I would respectfully disagree B24. They are far more nimble than MF’s because of the volume of trading that must be present to move the allocation of the fund. Diversification is not difficult when you have 500m in an account.Diversification is not having a little of everything. It's having a small piece of a few things that are not directly correlated. Having an equity position in Emerging Markets AND US Conglomerates isn't necessarily diversification due to the impact global demand has on most established large cap companies. Having a position in a non-elastic company like Kimberly-Clarke and one that is subject to elastic demand like say, Ford, would be diversification to some degree. With 500k you can easily establish a diversified portfolio with a professional money manager. Define 'best' money managers? Is one fund with a high sharpe ratio v. another with a low sharpe ratio better or worse? It's all subjective. SMA's allow for that.

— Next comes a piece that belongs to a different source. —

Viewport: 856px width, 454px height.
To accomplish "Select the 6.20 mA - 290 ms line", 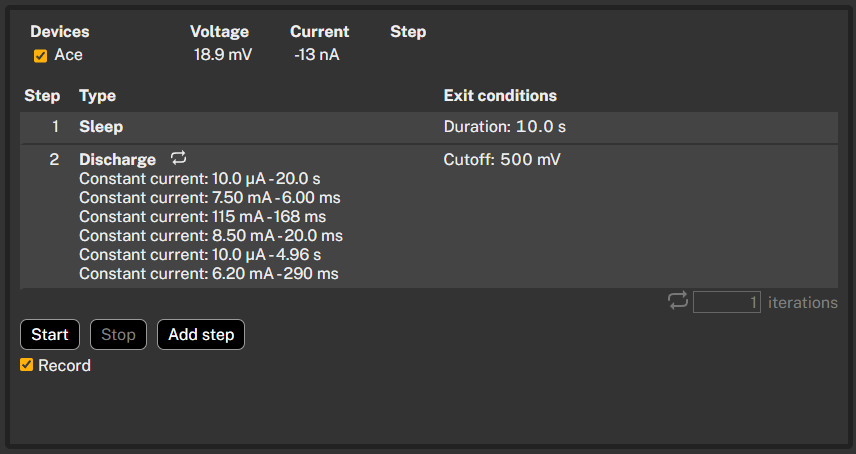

The main problem with SMAs are the wrap platforms. Most firm’s Wrap trading desks are terrible. You just don’t get that great of execution. More of a nature of “system” then SMAs specifically. Take international equities and bonds for instance - most wrap platforms can’t trade them, so you end up having to go with ETFs.
[quote=Wet_Blanket]The main problem with SMAs are the wrap platforms. Most firm’s Wrap trading desks are terrible. You just don’t get that great of execution. More of a nature of “system” then SMAs specifically. Take international equities and bonds for instance - most wrap platforms can’t trade them, so you end up having to go with ETFs.[/quote]
I thought that SMA’s are independent of the wrap platform that’s why they’re separately managed so that we don’t have to trade them. The other negative aspect of SMA’s in my opinion is the huge statements generated for the client. Will he/she really look at these? For less than a $5million account, I wouldn’t even consider it.
I think that for a million dollar portfolio, price it at 1.25 or 1.5 then lower it as he/she brings in more money as a household or in referrals.
Yeah, I have a different understanding of SMA’s as well. We don’t “trade” SMA’s. We “trade” in MFD/ETF wrap accounts, but that’s a whole different ball of wax.I agree, I find that SMA's are iniffecient for small accounts, and yes, produce tons of paper if you have several managers. I recently took an SMA account(s) from SB, and my client had like 8 different managers. His SB statement was like 40 pages long, and he had like 250 different positions. Unfortunately they were all basically growth or growth/income equity managers, so the styles were very similar. Didn't make much sense, especially since it was all in IRA money.
An SMA is an agreement between your custodian and a third party money manager in which the money manager has full rights to trade the money. they may execute the transactions either through your custodian or through their own institution and transfer it into your system.
I have seen some SMA integrations work flawlessly, others, have been bad.